A retomada das obras da Unidade de Fertilizantes Nitrogenados III (UFN-III), em Três Lagoas, marca um novo capítulo para o desenvolvimento econômico de Mato Grosso do Sul e para a segurança alimentar do Brasil. Após mais de uma década paralisada e com cerca de 82% de sua estrutura já concluída, o empreendimento avança com um investimento superior a R$ 5 bilhões, prometendo gerar mais de 8 mil empregos diretos e indiretos durante a fase de construção. Esta iniciativa estratégica visa fortalecer significativamente a produção nacional de fertilizantes, setor vital para a competitividade do agronegócio brasileiro.

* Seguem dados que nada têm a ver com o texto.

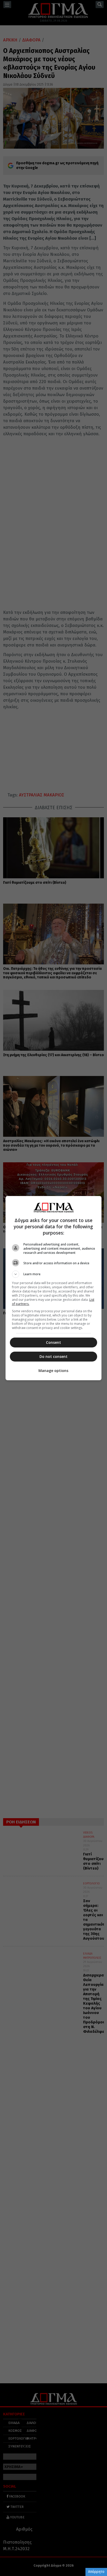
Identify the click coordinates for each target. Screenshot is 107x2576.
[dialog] (53, 1288)
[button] (53, 1274)
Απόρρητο (96, 2571)
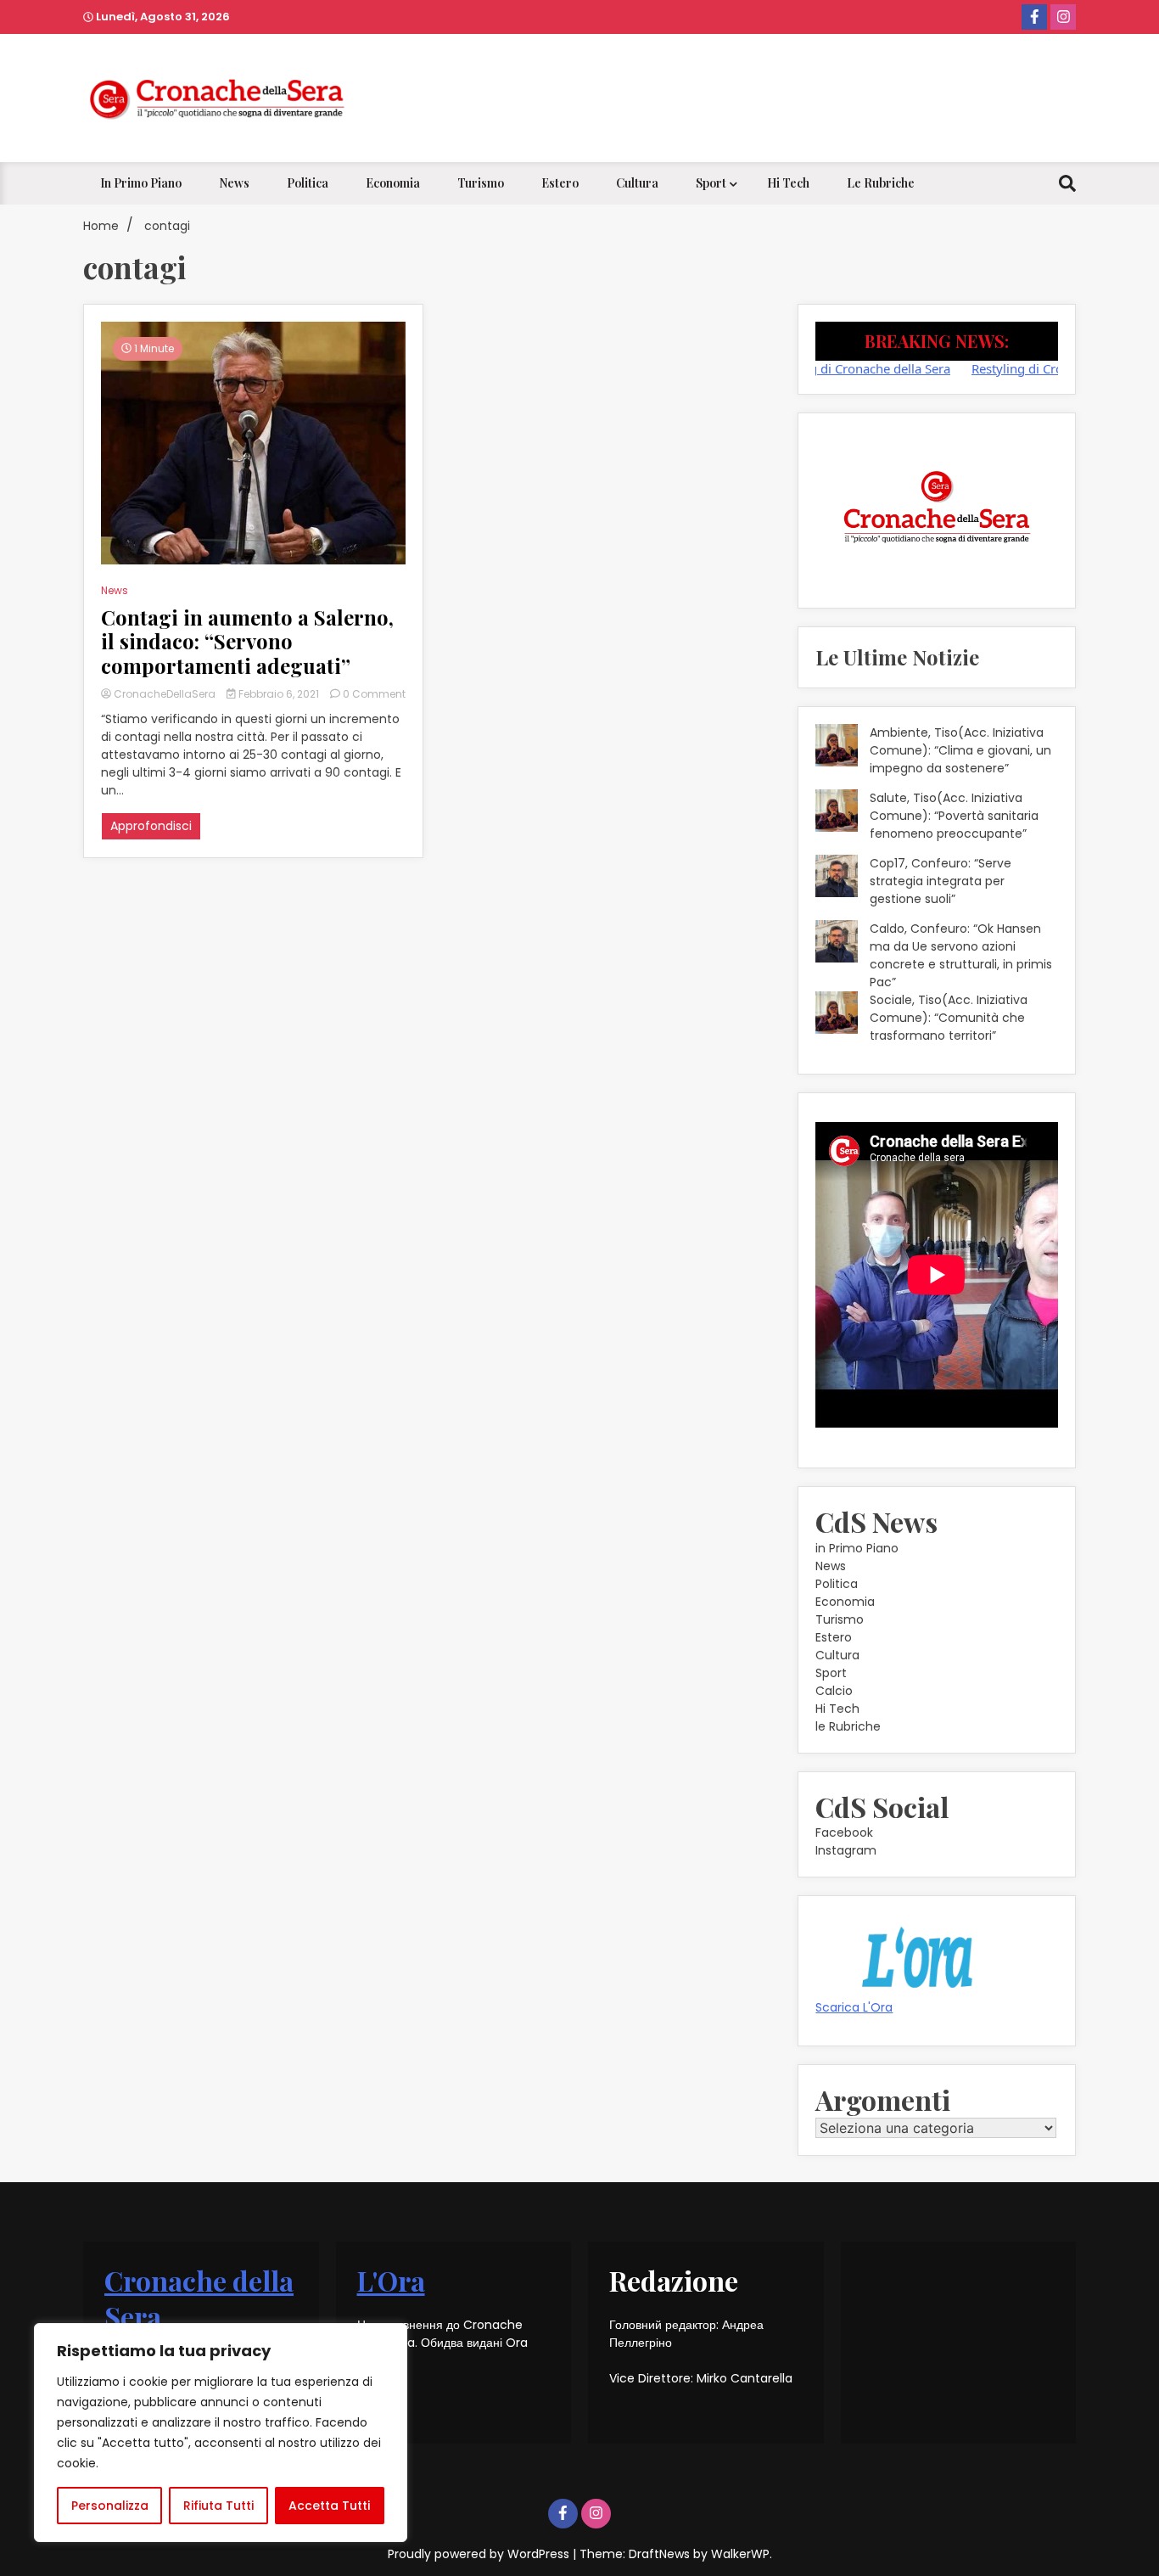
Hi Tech (788, 183)
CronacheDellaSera (164, 694)
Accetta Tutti (329, 2505)
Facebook (844, 1832)
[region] (220, 2432)
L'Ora (391, 2280)
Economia (393, 183)
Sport (711, 183)
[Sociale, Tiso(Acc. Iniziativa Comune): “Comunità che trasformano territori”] (836, 1015)
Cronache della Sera (199, 2298)
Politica (307, 183)
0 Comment (374, 694)
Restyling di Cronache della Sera (818, 368)
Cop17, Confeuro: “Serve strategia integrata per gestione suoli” (940, 881)
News (234, 183)
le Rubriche (881, 183)
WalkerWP (740, 2553)
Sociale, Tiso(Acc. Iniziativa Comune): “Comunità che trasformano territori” (948, 1017)
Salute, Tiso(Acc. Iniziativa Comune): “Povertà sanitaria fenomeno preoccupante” (954, 815)
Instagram (845, 1850)
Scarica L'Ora (854, 2007)
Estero (560, 183)
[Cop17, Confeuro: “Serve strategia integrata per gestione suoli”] (836, 878)
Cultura (637, 183)
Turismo (480, 183)
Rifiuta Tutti (218, 2505)
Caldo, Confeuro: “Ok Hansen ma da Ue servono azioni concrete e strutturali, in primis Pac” (961, 955)
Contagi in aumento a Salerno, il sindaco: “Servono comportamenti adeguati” (247, 641)
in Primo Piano (141, 183)
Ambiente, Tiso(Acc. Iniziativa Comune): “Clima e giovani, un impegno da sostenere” (960, 750)
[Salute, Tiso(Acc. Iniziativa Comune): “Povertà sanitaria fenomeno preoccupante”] (836, 813)
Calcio (834, 1690)
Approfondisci (151, 825)
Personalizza (109, 2505)
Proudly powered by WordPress (480, 2553)
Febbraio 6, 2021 (279, 694)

A cerimônia que oficializou o reinício das atividades contou com a presença de destacadas autoridades, incluindo o Presidente da República, Luiz Inácio Lula da Silva, a Presidente da Petrobras, Magda Chambriard, e o vice-governador de Mato Grosso do Sul, José Carlos Barbosa (Barbosinha), que representou o governador Eduardo Riedel. Ministros de Estado, senadores, deputados e o prefeito de Três Lagoas, Cassiano Maia, também prestigiaram o evento, reforçando a importância nacional e regional do projeto. A previsão é que a UFN-III entre em operação plena em 2029.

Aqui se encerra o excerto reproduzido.